**The problem:** Please render the rows below as a numbered list, with one line per item and all blank lines dropped.

**Supplied data:**
#####

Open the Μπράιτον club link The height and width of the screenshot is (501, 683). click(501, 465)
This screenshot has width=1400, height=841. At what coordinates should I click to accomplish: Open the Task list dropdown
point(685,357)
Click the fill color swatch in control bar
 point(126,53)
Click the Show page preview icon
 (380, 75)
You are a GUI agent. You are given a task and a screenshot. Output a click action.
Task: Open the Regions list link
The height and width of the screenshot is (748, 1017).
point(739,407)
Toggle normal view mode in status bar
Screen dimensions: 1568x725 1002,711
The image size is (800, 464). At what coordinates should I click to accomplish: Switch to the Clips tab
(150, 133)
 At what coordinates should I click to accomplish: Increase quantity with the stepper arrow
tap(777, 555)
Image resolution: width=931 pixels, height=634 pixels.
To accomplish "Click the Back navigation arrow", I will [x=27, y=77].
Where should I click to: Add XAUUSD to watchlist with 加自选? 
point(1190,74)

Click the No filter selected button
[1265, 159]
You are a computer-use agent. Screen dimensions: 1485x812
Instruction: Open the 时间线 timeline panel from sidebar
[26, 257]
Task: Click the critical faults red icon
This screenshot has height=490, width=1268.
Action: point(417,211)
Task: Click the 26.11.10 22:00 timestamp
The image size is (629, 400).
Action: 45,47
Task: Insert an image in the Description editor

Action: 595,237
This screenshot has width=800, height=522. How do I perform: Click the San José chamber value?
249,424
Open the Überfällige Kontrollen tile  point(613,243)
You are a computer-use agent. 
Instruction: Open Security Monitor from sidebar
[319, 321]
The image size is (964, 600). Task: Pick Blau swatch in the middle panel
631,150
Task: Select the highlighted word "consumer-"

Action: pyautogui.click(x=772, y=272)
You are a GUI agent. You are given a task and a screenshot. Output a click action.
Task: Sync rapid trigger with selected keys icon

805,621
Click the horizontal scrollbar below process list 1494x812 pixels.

#####

**Answer below:**
1. Open the Μπράιτον club link The height and width of the screenshot is (501, 683). click(501, 465)
2. This screenshot has width=1400, height=841. At what coordinates should I click to accomplish: Open the Task list dropdown
3. point(685,357)
4. Click the fill color swatch in control bar
5.  point(126,53)
6. Click the Show page preview icon
7.  (380, 75)
8. You are a GUI agent. You are given a task and a screenshot. Output a click action.
9. Task: Open the Regions list link
10. The height and width of the screenshot is (748, 1017).
11. point(739,407)
12. Toggle normal view mode in status bar
13. Screen dimensions: 1568x725 1002,711
14. The image size is (800, 464). At what coordinates should I click to accomplish: Switch to the Clips tab
15. (150, 133)
16.  At what coordinates should I click to accomplish: Increase quantity with the stepper arrow
17. tap(777, 555)
18. Image resolution: width=931 pixels, height=634 pixels.
19. To accomplish "Click the Back navigation arrow", I will [x=27, y=77].
20. Where should I click to: Add XAUUSD to watchlist with 加自选? 
21. point(1190,74)
22. Click the No filter selected button
23. [1265, 159]
24. You are a computer-use agent. Screen dimensions: 1485x812
25. Instruction: Open the 时间线 timeline panel from sidebar
26. [26, 257]
27. Task: Click the critical faults red icon
28. This screenshot has height=490, width=1268.
29. Action: point(417,211)
30. Task: Click the 26.11.10 22:00 timestamp
31. The image size is (629, 400).
32. Action: 45,47
33. Task: Insert an image in the Description editor
34. Action: 595,237
35. This screenshot has width=800, height=522. How do I perform: Click the San José chamber value?
36. 249,424
37. Open the Überfällige Kontrollen tile  point(613,243)
38. You are a computer-use agent. 
39. Instruction: Open Security Monitor from sidebar
40. [319, 321]
41. The image size is (964, 600). Task: Pick Blau swatch in the middle panel
42. 631,150
43. Task: Select the highlighted word "consumer-"
44. Action: pyautogui.click(x=772, y=272)
45. You are a GUI agent. You are given a task and a screenshot. Output a click action.
46. Task: Sync rapid trigger with selected keys icon
47. 805,621
48. Click the horizontal scrollbar below process list 1494x812 pixels.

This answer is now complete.